Traction is the best option because regardless of your gender, race, location or team pedigree, founding teams that hack and hustle their way towards generating traction have no problem raising several million dollar seed rounds for their startups and usually have their pick of investors.
Traction as a means of seed stage fundraising is viable today for two reasons: 1) over the past few years it has become cheaper than ever to create a software startup due to free open-source development frameworks, APIs, on-demand cloud hosting, and inexpensive storage; and 2) because it’s cheaper then ever, more startups are launching — creating more competition to get the attention of end-users. As a result, building a product isn’t the hard part. The hard part is getting customers to love it and spread the word despite a vast array of choices.

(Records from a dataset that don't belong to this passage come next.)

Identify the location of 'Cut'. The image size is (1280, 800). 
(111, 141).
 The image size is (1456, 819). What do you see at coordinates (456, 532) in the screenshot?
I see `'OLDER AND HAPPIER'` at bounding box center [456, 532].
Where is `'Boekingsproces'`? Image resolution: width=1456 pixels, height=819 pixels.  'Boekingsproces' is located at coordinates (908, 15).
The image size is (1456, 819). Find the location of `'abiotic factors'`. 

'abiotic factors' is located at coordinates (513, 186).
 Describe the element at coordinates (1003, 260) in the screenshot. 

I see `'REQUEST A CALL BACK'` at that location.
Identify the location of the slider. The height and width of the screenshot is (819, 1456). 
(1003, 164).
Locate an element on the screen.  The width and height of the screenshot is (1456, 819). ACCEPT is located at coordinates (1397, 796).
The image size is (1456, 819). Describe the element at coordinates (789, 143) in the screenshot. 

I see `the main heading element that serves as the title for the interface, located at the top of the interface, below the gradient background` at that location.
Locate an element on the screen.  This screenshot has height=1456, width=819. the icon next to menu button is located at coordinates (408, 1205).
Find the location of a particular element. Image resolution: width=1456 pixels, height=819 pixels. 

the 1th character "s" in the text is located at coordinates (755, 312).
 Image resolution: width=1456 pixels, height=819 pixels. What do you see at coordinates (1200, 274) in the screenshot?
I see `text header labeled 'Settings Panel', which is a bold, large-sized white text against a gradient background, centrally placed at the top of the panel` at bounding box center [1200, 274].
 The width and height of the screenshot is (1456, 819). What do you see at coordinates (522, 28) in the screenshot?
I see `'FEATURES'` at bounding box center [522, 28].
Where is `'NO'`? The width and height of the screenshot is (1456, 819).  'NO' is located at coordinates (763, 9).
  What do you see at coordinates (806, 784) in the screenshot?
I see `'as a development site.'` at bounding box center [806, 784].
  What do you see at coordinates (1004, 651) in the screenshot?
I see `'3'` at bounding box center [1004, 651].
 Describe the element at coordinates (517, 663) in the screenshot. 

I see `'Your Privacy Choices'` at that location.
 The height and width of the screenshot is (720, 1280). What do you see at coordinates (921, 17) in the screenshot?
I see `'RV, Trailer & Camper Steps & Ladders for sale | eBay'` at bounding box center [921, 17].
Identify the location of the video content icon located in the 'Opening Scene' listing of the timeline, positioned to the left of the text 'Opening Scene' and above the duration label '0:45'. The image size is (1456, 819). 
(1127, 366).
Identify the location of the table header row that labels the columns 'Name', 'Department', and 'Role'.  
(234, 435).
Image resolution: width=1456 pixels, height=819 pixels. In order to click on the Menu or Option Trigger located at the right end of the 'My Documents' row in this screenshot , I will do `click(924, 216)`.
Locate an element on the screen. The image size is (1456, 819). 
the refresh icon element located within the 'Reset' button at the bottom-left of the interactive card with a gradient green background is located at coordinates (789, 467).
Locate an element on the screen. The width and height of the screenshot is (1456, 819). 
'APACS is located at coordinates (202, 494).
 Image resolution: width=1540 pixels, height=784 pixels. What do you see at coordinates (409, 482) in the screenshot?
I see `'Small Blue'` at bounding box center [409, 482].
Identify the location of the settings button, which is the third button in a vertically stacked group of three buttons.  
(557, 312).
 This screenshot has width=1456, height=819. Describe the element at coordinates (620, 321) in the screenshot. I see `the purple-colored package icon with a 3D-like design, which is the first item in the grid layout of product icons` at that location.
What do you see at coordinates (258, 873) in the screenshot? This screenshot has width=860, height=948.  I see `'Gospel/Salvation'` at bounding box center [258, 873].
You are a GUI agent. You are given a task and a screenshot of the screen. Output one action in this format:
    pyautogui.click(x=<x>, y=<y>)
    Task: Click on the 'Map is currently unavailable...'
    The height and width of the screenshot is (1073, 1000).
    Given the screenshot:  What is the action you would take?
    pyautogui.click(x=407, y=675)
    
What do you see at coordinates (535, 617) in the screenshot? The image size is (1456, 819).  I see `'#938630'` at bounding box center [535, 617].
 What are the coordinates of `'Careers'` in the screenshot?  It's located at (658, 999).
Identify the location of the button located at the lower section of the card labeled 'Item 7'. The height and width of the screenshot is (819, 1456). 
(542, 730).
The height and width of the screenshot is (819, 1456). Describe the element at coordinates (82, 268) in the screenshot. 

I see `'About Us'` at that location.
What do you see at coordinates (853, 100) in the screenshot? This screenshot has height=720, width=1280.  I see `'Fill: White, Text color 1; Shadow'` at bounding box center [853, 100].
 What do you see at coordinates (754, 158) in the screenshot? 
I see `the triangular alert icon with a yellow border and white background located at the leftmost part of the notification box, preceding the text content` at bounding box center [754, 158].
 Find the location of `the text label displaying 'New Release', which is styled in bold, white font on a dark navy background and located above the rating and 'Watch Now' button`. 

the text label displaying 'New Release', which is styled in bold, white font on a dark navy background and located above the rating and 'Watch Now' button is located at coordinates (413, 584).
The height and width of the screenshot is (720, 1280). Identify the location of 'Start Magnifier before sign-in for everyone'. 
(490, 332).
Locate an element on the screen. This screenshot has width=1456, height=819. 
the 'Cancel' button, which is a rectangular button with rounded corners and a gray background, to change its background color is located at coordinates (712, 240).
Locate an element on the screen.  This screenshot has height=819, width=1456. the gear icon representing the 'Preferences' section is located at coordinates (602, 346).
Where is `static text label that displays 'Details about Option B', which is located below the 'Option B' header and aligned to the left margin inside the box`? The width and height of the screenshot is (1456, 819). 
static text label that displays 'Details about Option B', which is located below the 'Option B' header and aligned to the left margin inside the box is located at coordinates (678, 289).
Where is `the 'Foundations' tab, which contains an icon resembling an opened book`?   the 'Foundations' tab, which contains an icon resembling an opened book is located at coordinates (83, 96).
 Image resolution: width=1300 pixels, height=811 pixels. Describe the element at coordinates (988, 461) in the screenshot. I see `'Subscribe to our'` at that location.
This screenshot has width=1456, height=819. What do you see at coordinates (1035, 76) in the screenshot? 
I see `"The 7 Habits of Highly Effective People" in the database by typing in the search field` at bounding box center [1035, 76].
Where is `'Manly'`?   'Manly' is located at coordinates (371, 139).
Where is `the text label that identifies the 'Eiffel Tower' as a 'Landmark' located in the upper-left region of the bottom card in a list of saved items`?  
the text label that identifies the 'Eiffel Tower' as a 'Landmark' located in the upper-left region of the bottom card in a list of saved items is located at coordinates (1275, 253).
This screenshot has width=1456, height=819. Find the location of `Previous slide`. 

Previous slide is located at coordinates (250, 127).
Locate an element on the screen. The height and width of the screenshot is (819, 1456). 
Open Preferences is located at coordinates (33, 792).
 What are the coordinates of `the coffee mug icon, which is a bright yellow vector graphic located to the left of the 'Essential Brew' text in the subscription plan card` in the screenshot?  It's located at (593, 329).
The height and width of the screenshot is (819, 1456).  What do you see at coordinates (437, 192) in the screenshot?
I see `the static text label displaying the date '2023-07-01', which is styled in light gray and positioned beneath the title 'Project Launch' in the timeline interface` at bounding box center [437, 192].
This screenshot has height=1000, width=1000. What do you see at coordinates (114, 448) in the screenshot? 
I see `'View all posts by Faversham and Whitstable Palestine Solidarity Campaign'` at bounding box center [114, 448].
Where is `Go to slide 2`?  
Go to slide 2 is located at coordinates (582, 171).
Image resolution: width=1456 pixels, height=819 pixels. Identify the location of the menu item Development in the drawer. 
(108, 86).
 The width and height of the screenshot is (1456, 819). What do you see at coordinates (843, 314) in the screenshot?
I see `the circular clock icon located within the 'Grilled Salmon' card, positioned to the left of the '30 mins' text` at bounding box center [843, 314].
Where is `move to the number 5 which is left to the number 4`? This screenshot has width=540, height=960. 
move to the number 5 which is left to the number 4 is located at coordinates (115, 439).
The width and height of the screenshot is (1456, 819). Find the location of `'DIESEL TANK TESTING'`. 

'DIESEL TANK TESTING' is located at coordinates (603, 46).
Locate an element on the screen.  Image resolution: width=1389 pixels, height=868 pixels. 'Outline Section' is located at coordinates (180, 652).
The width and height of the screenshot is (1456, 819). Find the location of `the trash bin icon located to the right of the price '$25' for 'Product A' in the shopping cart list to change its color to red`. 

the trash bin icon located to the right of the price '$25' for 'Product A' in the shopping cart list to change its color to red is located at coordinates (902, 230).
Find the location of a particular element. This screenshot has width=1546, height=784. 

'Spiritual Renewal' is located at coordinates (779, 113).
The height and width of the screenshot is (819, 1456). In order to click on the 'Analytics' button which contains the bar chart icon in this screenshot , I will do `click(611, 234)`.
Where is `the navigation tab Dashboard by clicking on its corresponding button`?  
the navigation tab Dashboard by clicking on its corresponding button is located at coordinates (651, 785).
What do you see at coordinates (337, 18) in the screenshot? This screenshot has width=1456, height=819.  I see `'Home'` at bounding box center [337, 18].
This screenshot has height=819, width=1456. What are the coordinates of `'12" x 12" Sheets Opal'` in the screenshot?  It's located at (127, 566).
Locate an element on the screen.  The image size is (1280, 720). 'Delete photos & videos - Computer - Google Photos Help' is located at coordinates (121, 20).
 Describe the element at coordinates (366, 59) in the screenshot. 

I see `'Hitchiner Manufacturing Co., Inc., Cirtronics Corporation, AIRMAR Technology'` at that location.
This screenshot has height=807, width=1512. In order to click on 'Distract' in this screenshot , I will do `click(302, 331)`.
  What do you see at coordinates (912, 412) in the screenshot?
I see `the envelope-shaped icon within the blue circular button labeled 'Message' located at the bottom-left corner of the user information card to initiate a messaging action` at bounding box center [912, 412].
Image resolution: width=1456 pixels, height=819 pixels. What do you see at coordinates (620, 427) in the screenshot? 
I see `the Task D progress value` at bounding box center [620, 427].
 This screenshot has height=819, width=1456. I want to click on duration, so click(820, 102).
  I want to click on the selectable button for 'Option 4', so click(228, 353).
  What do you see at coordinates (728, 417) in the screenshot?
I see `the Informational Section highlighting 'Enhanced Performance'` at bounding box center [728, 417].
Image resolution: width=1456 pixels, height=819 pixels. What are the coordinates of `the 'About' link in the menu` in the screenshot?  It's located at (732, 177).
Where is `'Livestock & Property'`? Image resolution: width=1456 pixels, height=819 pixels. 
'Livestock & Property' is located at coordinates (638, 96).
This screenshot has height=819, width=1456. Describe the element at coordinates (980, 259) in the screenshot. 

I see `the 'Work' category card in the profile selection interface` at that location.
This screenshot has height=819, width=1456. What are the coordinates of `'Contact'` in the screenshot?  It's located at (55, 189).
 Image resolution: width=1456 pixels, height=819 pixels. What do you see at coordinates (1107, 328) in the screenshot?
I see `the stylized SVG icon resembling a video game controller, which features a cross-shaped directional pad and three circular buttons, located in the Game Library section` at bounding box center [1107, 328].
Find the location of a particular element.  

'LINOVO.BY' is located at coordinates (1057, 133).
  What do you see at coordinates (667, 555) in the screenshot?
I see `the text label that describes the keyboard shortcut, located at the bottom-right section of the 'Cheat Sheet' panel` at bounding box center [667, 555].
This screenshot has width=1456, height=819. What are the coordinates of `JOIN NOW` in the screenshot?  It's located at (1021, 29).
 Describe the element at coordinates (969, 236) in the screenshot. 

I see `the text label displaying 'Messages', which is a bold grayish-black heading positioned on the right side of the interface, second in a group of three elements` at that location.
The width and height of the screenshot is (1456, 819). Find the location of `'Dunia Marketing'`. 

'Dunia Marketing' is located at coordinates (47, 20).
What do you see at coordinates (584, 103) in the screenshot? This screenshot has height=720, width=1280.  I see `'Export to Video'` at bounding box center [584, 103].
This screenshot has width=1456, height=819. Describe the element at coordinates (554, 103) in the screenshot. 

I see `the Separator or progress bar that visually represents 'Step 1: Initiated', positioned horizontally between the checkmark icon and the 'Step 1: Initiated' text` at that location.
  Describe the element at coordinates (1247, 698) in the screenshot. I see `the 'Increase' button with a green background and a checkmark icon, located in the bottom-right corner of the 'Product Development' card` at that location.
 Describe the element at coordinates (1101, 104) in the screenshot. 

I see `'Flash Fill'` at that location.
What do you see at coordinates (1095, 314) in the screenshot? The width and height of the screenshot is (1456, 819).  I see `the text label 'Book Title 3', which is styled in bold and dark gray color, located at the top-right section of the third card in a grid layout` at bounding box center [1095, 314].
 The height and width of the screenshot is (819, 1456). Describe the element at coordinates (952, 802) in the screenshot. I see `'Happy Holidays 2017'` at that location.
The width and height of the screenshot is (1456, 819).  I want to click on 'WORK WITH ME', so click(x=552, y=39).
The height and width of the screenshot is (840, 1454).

With the explosion of web and mobile apps, many seed and early stage investors today take a “wait-and-see” approach before deploying capital. They’ve recognized that there is no better predictor of future success, then present success.
“Investors are pinched between two kinds of fear: fear of investing in startups that fizzle, and fear of missing out on startups that take off.” — Paul Graham
So if you’re NOT having success raising a seed round for your startup the traditional way or would prefer to focus your energy on building your startup vs pitching it…
Grow. Don’t pitch. Let your data do the pitching.